Here is the “make you wet your pants” post I was telling you about. And of course this story comes from my friend, Frannie.
A few days back, Frannie decided to hold a little contest. We were suppose to send Frannie our funniest, weirdest stories about either when we had company or when we were the “company.” The following is one of my favorites!
A couple of years ago I was in Florida to see Keith's kids and we stayed with my cousin Wanda. She's a real sweetie, more like the sister I never had. Anyway, she and her new husband had to go out the second day we were there so before she left she gave me instructions on arming and disarming her security system just in case she didn't get home before we did that night. As luck would have it, we got home first and the house was pitch black. She lives in the woods north of Tarpon Springs. We had forgotten to turn on the outside light and of course we didn't remember to leave on an inside one either...go figure. We finally found the right key on her jailer's assortment of keys with the help of the headlights from the car. It must have taken Keith 10 tries to get the lights angled toward the key hole and he only took out 4 shrubs in the process. Imagine Wanda coming home to see her tropical jungle mowed down by our car.
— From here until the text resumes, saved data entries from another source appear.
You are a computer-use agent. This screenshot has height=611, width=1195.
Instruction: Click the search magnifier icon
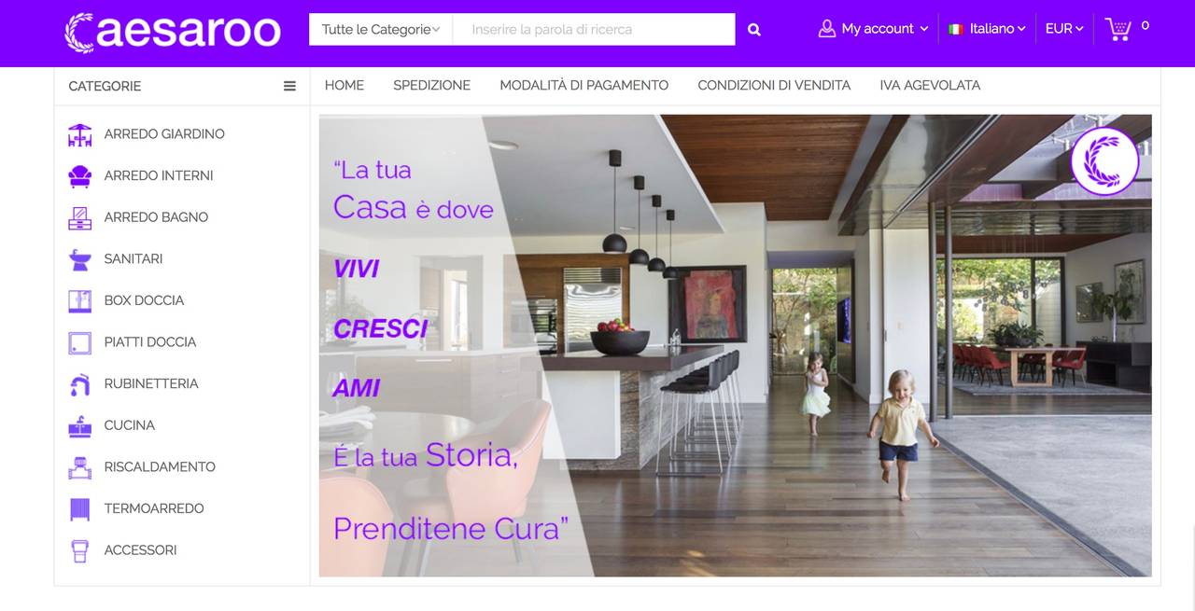754,30
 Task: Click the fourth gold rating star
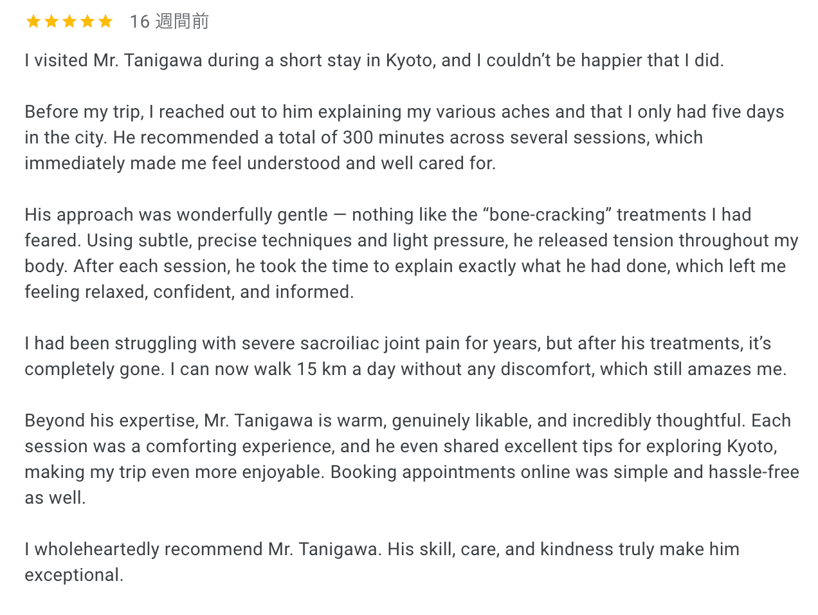coord(87,22)
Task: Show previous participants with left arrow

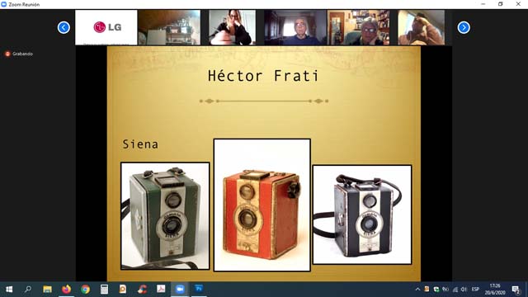Action: pos(64,27)
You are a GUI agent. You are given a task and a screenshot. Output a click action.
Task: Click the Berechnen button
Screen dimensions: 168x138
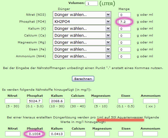[x=83, y=79]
When we finally got the door opened, we entered the black hole of Calcutta and realized I had to disarm the security alarm. Duh, you'd think I would have remembered that little bit of information but nooo, not moi.. As Keith, in his usual dulcet tones asked me..."How do you disarm this @#%^^ @##% thing?" I told him, in my normal calm voice..."I can't remember with you yelling at me. Let me find the light switch and we'll assess the situation."
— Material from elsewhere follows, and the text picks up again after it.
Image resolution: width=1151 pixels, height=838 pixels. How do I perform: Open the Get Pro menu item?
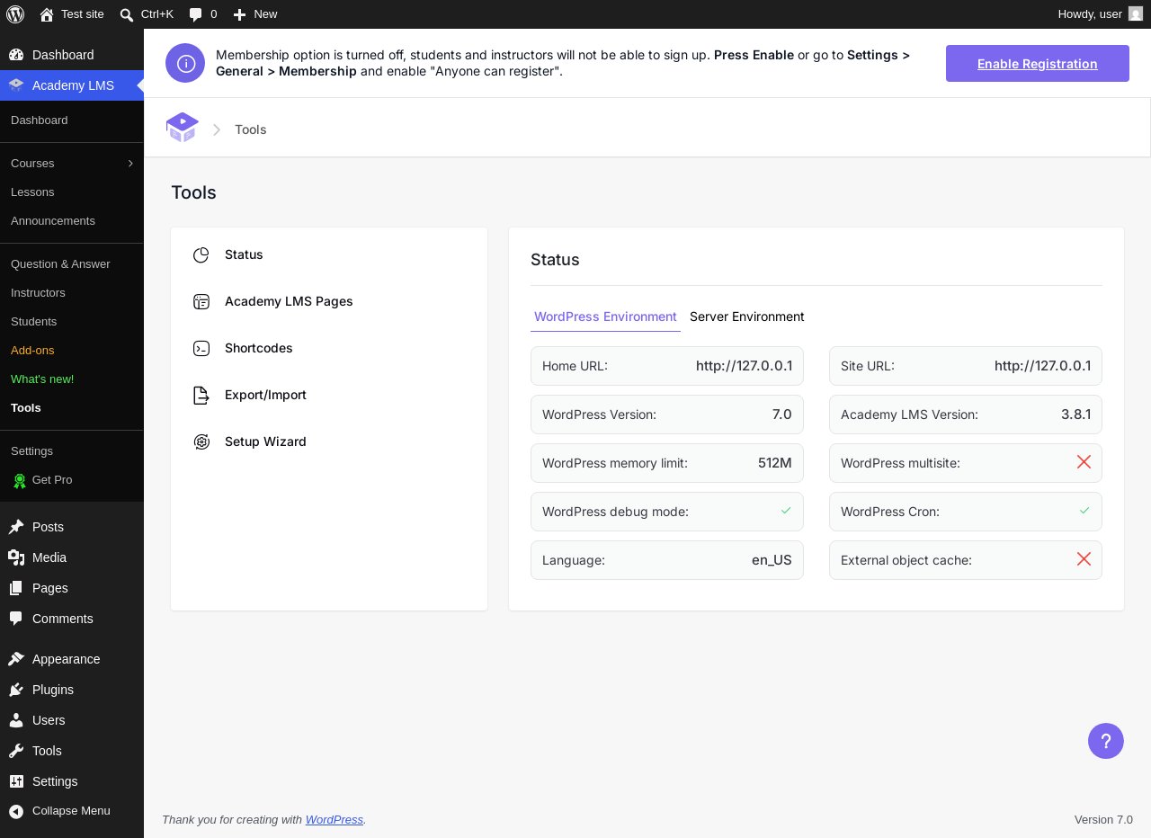tap(52, 480)
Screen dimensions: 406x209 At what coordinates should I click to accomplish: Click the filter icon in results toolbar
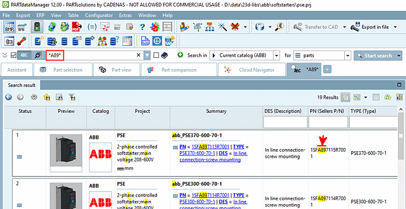pyautogui.click(x=72, y=97)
Keith: "You don't know where the light switch is?"
Me: "It has to be on this wall somewhere."
Keith: "This alarm is going to blow any second now!"
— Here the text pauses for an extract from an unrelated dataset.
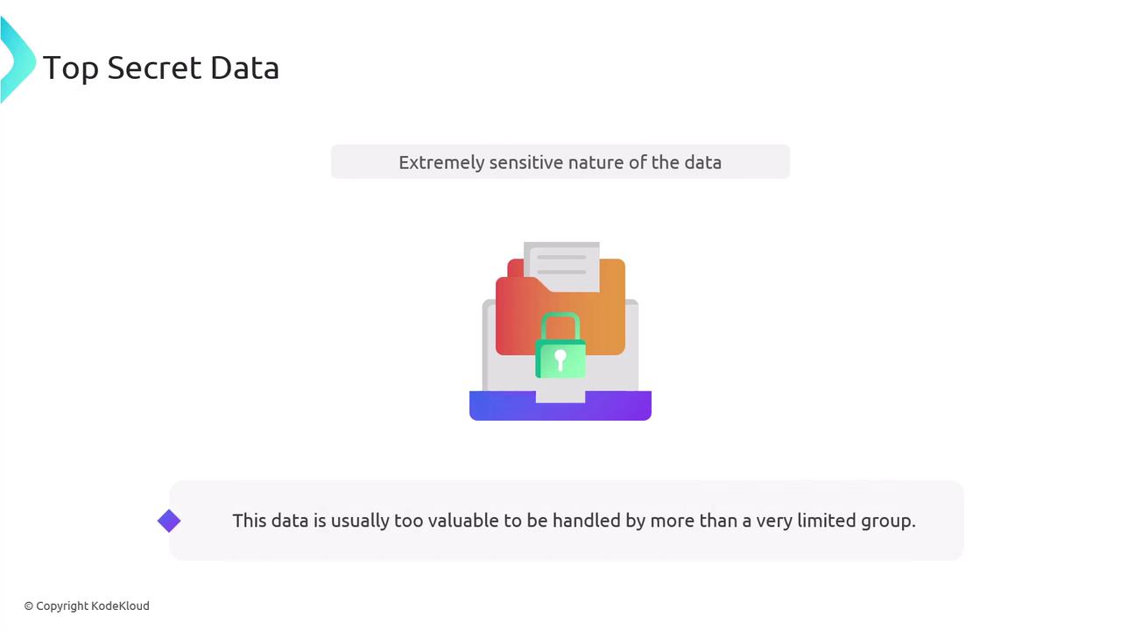Image resolution: width=1121 pixels, height=631 pixels.
Task: Click the white keyhole on the padlock
Action: tap(561, 358)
Me: "Maybe the switch isn't on this wall...let me try the wall over here." As I swept my hand over the cold damp plaster there was a bump and a crash.
Keith: "What the @#$% was that?"
Me: "Why dear, I do believe I bumped into a piece of furniture and knocked something off it. As soon as you calm down and stop yelling, I'll find that little ole switch, look at the alarm and disarm it before we get a visit from the Keystone cops."
Just as my hand finally touched the magic switch plate the room was a blaze of light and with calm demeanor, I looked at the alarm and remembered the combination and saved the day. Almost...there on the floor in a million shards of glass was my dear, sweet cousin's ginger jar and lots of dust. I quickly found the dust pan and swept up the evidence and asked Keith how much money we had on us because in the morning we'd have to find another Ming vase to replace the ginger jar.
Enters dear sweet cousin Wanda and her new husband. "How was your evening. Any problems with the alarm system?"
Me: "Why, no. I disarmed it as soon as I came in. But I have to inform you that your home was planned very strangely. There isn't a wall switch on the entrance wall. It's over on the side wall behind the former ginger jar."
Wanda: "Former ginger jar?"
Me: "Yes, it blocked the light switch and when I bumped into the little table in the pitch black darkness, I accidentally knocked the jar onto the floor."
Wanda: "What did you do with it and the contents?"
Me: "I swept the mess up."
Wanda: "Mess...that was my dear deceased first husband's ashes in his cremation urn. What have you done with Dick?"
Well, now I was at a loss for words but Keith interjected. "It appears that Dick is in the trash under the sink. I'm sure Nancy will be more than happy to sift through the egg shells and coffee grounds and retrieve Dick."
Carl, her new husband: "I told you to get rid of your dear deceased first husband's ashes before we got married. I'm glad he's in the trash and not on center stage every time I come in the door."
As my dear sweet cousin Wanda and her new uncaring, insensitive lout of a husband continued their discussion at the top of their lungs, Keith and I beat a hasty retreat into the guest room and didn't reappear until morning.
We replaced the urn with a ginger jar from Target. It sure looked just like a cremation urn to me but then, I'd never even seen a real cremation urn up front and personal before. We left for Indiana right after handing Wanda the vessel for Dick who now had a few egg shells clinging to his remains. She had really sifted through the trash while we were gone! She put him in the jar and now it sits on top of the bookcase in the office, out of traffic and danger from her clumsy cousin.
When we left, Carl (husband number two) winked and said: "I can't wait to get out of the house and away from Wanda to let out a belly laugh...that's the most fun I've had since moving in here."
P.S. We haven’t been invited back. ;-)
Wasn’t that worth waiting for? I laughed until I cried.
Personal Note ~ David is experiencing some problems (not major, mostly he is very sore). We do have the kids, so that is one of the reasons I am posting this a little early. This is promising to be a very busy weekend! Thank you for keeping David, Travis and the other driver in your prayers.
The tub that was being used by "lil orphan girl" has/had a new resident. One of the cats caught a baby rabbit. It wasn't hurt, but the kids wanted to keep it inside overnight and release in the pasture tomorrow....only he doesn't seem to be in the tub ....now... What do people who live in town do for entertainment? (I can't wait 'til my sister reads this. She lives in Chicago.)